- [Material provided]:

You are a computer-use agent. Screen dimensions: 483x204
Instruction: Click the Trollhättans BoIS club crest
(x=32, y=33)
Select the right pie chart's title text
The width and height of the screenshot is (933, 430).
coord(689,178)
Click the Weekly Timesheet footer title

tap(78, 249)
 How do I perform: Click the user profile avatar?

...

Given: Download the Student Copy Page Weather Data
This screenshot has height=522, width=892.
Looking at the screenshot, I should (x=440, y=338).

- [Task to carry out]:
Reproduce exactly the stretch of the material above that starts at the line with "Instruction: Click the" and ends at the line with "How do I perform: Click", both included, and nothing else.

- [Response to the task]:
Instruction: Click the Trollhättans BoIS club crest
(x=32, y=33)
Select the right pie chart's title text
The width and height of the screenshot is (933, 430).
coord(689,178)
Click the Weekly Timesheet footer title

tap(78, 249)
 How do I perform: Click the user profile avatar?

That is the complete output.